I met others who had broken away from their programming and had decided to take personal responsibility for the things in life that aren't working - and to take action to change them. I volunteered at the George St Co-Op and the Garden of Healing Yoga and Wellness Center in New Brunswick, NJ and began working with CoLAB Arts, to combine my passion for performance and social justice. I went to the New Brunswick Arts Council meeting to see what the government was doing for the arts. I started an internship sponsored by Johnson&Johnson and quit because it was really corporate. Just because something looks good on the outside or on the resume, didn't mean I needed to go with it.

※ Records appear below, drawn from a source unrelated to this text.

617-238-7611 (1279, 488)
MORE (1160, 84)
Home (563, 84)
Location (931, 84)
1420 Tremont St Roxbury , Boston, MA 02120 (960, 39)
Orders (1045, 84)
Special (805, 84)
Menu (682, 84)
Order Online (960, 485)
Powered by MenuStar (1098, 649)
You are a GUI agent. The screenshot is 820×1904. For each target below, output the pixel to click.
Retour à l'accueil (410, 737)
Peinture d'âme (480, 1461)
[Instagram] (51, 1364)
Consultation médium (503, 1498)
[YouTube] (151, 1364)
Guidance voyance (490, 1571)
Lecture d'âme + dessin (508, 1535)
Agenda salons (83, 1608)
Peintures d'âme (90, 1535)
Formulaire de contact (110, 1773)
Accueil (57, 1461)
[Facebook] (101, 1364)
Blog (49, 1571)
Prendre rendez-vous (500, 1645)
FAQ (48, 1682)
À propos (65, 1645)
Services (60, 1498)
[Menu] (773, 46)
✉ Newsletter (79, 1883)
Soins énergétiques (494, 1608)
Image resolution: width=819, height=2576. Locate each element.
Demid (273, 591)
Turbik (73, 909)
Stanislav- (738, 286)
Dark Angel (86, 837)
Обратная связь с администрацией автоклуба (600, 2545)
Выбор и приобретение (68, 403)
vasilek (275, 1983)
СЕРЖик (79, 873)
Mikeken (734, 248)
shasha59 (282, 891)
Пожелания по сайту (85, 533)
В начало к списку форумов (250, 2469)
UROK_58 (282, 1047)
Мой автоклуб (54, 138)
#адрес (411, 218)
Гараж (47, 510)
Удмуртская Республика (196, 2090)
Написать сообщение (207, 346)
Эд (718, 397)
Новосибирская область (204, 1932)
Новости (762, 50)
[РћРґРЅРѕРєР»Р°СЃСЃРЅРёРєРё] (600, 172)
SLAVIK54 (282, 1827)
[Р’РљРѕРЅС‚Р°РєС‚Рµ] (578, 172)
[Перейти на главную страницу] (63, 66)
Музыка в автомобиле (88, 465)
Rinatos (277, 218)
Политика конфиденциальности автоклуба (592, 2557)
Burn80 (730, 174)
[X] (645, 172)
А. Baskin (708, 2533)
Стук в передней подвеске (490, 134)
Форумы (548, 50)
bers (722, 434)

I continued to grow, to work, to inspire. Today, I only take decisions that make me happy - not those that are going to give me a nice 401-K (much to my parents' chagrin in some ways, but in others, I think they are starting to see the worth of happiness and contentment as compared to that of financial success). This means that sometimes I am crashing on couches rather than in a mansion. I don't have my own pool or even my own house. That being said, I am taking action to be more financially responsible in the interest of being able to remain 'in business'.
I haven't bought new clothes for myself in years [though I have received presents :D] and I am much more likely to go to the 'cinema' with Netflix (that I borrow from my brother) in my basement than to pay $15 for a ticket. I rarely go out to restaurants because I like to eat vegan and organic and it's cheaper (and often, better) to do that at home. I haven't had a drink of alcohol of a drug in 7 years and I quit smoking to save money and my health (and yours!). Making these decisions allows me to travel and eat well, to buy the occasional present for my friends and loves, and to enjoy life with a relatively low level of stress about money.
This year, I official made this project into CP4P LLC. I am officially a small businesswoman. I toured several countries and have done poetry workshops in multiple languages. I spoke in a jail in Oroquieta City, Mindanao, Philippines. I've done so many cool things and it's not because I have money. It's because I refused to accept that 'that's just the way it is' and I chose to see the world through a lens of possibilities, rather than limits.
It's not always glamorous to be me, but it's glorious. There are many who prefer the creature comforts and luxuries of life - and that's fine for you. However, if there's something bothering you about the way you're living and you aren't doing anything to change it - ask yourself - have you fallen into the trap of seeing it as 'just the way things are' or have you asked yourself yet what you could do to make it different?